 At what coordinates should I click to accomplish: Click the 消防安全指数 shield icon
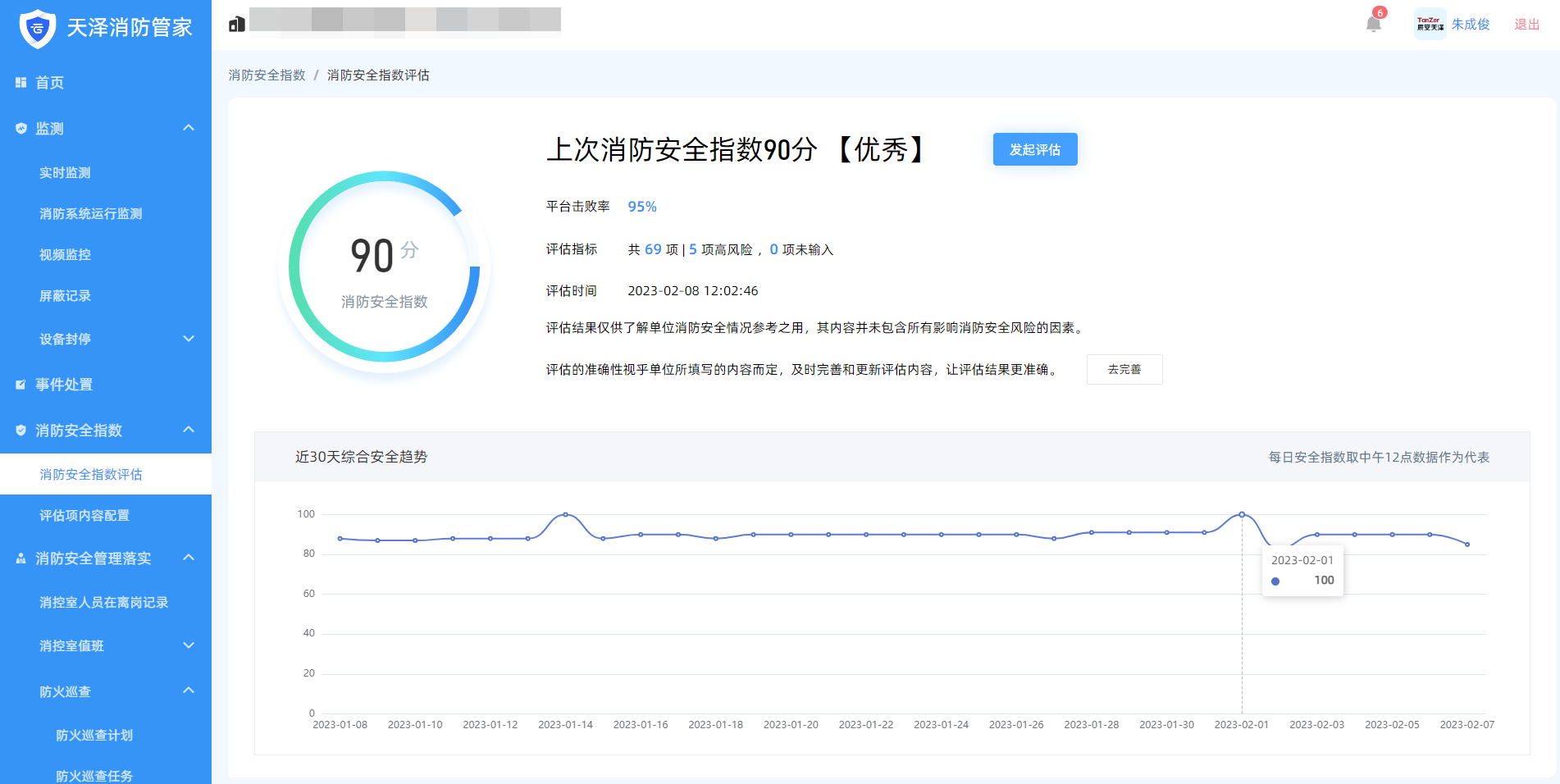pyautogui.click(x=21, y=431)
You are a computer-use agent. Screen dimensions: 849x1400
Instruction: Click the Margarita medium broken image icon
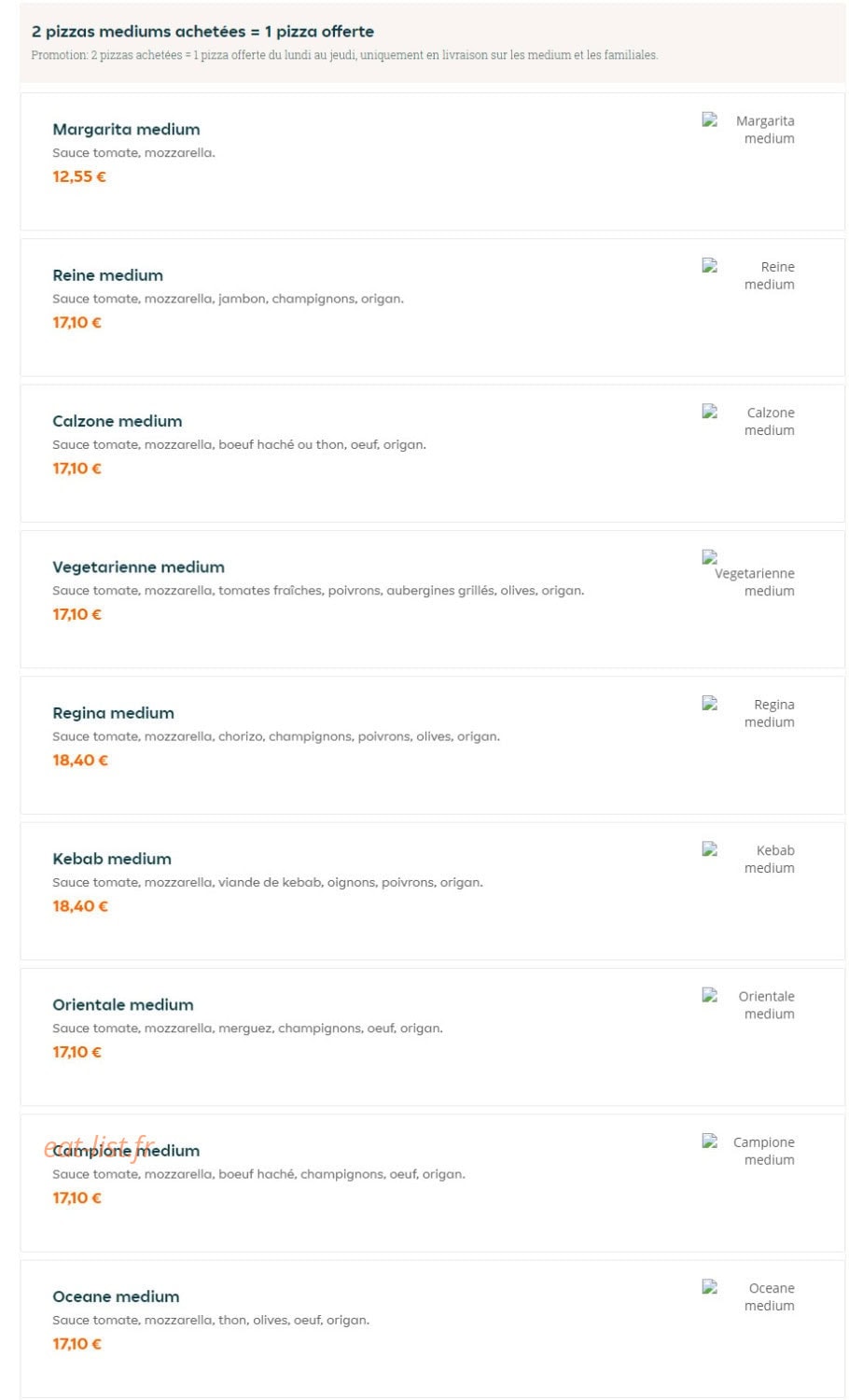[710, 119]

# [Assignment]
Only the text of the entries belongs in the answer, copied exactly; the pictures stay out.

# [Exercise solution]
 At what coordinates should I click to accomplish: Click the 消防安全指数 shield icon
pyautogui.click(x=21, y=431)
You are a computer-use agent. Screen dimensions: 849x1400
Instruction: Click the Margarita medium broken image icon
[710, 119]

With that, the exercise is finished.